Required action:
Scan the records below and report how many lines include the string "link"; the number alone will do.

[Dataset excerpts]

........

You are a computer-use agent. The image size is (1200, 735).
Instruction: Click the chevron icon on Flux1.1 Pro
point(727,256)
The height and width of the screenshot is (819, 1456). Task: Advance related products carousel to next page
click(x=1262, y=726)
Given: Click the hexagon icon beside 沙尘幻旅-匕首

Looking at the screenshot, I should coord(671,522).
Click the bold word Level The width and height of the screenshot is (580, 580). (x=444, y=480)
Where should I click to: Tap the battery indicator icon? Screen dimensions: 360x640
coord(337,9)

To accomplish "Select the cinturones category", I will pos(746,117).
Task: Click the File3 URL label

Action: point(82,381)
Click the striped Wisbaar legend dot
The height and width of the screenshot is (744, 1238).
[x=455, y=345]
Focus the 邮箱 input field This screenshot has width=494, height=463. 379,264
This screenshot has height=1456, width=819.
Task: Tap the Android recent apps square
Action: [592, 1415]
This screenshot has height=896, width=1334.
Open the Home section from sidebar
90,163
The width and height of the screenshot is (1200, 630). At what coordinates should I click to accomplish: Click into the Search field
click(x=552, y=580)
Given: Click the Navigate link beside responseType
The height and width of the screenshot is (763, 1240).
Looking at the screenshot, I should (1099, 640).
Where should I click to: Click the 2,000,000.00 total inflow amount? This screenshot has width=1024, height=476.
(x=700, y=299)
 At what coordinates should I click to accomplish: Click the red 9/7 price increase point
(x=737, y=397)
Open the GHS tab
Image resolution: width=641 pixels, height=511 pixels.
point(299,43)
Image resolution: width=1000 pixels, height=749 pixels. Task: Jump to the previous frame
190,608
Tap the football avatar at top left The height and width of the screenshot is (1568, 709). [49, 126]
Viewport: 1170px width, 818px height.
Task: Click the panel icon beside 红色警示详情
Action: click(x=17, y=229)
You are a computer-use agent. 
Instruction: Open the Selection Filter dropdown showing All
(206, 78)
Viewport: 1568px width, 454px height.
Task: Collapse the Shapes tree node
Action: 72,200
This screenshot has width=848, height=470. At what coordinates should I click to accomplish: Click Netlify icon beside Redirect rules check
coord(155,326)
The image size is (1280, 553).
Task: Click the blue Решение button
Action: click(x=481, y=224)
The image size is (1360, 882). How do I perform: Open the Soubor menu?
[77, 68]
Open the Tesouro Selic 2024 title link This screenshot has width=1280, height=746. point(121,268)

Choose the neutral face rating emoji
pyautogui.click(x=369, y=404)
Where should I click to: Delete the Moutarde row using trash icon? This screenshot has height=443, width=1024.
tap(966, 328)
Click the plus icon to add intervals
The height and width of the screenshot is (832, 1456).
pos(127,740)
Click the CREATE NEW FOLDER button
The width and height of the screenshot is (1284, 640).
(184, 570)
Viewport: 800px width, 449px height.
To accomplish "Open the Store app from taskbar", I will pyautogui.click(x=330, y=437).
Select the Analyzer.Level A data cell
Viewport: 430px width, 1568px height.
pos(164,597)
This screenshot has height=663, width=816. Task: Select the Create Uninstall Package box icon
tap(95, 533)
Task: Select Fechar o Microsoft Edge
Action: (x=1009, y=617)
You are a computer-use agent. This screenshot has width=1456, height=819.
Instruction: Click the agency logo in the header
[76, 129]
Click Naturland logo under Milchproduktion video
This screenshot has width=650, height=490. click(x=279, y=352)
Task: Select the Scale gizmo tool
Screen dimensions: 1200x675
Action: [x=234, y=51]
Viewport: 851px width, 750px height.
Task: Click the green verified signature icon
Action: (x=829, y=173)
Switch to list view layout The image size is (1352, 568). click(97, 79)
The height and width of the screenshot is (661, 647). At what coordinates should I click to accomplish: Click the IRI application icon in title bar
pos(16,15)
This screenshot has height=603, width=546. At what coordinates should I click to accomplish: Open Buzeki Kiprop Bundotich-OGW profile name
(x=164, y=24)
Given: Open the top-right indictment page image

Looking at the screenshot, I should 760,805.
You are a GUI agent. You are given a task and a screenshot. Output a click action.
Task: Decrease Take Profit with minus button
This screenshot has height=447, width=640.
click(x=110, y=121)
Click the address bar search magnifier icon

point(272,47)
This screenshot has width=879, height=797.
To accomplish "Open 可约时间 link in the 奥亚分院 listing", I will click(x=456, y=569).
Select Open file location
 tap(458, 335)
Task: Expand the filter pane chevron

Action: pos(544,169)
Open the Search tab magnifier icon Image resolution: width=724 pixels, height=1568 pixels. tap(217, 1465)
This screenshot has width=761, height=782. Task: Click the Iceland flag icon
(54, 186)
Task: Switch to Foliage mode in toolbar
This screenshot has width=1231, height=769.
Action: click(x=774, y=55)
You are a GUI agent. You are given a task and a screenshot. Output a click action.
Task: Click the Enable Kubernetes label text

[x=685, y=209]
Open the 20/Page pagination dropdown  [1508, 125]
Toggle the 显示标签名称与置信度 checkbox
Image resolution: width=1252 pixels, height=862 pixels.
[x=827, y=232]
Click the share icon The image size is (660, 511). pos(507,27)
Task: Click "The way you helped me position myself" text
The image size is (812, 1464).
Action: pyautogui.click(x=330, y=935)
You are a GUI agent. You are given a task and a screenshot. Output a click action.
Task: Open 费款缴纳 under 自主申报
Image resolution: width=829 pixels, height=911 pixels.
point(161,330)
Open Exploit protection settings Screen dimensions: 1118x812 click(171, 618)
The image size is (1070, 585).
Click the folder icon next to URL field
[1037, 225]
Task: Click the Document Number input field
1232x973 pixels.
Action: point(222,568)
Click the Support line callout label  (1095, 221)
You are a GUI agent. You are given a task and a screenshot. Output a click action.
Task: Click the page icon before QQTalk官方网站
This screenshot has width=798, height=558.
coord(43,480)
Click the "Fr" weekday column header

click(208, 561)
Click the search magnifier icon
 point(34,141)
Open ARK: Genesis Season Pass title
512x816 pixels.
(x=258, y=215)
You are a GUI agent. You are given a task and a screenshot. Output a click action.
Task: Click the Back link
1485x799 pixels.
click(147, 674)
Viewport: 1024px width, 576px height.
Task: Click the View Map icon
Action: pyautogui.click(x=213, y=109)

........

Finished task:
4